### Activity
Set down only what runs from the line containing "Expand the address bar URL dropdown" through the last line of the data, exactly as it reads.

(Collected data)
════════════════

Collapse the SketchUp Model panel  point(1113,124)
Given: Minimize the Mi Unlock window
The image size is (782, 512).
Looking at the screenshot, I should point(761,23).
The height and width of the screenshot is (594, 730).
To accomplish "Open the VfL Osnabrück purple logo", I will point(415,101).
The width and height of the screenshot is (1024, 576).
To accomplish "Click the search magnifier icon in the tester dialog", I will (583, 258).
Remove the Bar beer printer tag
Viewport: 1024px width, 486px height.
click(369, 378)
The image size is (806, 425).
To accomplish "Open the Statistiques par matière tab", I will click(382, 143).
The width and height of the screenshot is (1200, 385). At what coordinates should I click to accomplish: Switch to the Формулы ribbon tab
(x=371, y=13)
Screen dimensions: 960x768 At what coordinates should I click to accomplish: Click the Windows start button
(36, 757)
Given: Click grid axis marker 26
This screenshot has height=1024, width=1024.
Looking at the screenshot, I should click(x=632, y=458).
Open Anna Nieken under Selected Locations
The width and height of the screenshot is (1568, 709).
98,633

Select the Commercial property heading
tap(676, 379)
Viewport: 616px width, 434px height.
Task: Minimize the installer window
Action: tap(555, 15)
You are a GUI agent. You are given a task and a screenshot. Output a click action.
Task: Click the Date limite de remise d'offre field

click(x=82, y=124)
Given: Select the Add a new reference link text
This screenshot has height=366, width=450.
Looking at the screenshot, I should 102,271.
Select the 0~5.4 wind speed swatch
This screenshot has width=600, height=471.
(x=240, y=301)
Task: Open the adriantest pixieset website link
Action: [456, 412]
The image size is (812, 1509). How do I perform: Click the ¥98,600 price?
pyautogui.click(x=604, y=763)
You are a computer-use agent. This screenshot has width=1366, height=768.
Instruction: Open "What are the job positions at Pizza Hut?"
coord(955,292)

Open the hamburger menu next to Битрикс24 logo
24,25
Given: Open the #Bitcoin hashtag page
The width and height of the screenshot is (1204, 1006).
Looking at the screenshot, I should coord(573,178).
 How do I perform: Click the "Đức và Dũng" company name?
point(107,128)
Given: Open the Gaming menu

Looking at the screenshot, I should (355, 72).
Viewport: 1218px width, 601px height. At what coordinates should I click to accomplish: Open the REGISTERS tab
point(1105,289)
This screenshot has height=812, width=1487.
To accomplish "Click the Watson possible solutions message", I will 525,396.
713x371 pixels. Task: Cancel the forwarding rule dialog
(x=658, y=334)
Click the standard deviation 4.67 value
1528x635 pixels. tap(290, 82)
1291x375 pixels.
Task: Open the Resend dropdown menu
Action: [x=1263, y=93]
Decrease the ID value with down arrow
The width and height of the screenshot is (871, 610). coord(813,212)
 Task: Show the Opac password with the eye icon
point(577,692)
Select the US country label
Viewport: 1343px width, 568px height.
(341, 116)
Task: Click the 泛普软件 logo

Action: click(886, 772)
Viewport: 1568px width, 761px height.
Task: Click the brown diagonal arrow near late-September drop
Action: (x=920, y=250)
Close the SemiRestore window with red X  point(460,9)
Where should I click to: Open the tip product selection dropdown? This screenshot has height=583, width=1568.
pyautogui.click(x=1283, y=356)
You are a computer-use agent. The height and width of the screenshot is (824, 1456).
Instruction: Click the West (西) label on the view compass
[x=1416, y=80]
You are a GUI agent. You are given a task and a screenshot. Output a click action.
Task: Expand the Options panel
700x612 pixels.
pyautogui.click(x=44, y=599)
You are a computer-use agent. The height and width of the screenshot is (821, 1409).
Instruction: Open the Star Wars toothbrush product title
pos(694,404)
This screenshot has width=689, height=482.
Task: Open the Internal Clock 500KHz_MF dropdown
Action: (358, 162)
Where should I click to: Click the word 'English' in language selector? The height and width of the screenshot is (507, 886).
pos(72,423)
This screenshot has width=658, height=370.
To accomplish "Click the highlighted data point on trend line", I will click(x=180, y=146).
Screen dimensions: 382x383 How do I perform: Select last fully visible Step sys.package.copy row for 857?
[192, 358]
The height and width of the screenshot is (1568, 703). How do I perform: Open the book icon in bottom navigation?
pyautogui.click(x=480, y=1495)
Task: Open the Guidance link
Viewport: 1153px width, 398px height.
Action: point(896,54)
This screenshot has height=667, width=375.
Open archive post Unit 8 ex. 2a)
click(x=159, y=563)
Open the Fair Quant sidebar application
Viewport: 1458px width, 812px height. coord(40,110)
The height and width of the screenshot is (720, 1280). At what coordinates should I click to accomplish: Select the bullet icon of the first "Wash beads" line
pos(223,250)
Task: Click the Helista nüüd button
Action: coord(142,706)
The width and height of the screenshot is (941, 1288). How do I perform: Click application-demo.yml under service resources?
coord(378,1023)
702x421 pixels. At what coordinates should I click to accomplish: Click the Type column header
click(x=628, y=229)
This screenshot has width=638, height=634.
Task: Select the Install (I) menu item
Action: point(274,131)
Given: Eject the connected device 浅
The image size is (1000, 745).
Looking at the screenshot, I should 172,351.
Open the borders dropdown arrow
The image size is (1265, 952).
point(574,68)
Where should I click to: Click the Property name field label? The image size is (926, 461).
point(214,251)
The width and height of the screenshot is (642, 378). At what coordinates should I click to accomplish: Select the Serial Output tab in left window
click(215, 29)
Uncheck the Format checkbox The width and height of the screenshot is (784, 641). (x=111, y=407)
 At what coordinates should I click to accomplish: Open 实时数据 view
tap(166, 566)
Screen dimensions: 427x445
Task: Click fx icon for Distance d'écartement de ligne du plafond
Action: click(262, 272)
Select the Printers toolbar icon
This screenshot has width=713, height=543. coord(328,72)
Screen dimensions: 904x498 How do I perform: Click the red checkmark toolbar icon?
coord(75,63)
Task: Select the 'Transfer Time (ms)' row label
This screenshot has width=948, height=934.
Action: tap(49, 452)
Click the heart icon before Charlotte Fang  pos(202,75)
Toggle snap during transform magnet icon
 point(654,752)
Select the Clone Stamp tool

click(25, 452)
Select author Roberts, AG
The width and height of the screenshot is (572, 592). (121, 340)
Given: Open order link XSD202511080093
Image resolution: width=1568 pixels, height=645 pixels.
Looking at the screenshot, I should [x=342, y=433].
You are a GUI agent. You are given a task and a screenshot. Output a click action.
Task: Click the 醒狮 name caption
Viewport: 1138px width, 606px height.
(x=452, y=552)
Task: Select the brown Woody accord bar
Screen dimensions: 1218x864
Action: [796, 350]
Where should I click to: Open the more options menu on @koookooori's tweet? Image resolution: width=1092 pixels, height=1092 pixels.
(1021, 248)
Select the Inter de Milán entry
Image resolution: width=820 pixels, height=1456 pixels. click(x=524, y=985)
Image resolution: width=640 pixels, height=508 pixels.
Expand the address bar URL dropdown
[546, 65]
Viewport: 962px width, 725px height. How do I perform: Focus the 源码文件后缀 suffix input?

════════════════

### Response
Expand the address bar URL dropdown
[546, 65]
Viewport: 962px width, 725px height. How do I perform: Focus the 源码文件后缀 suffix input?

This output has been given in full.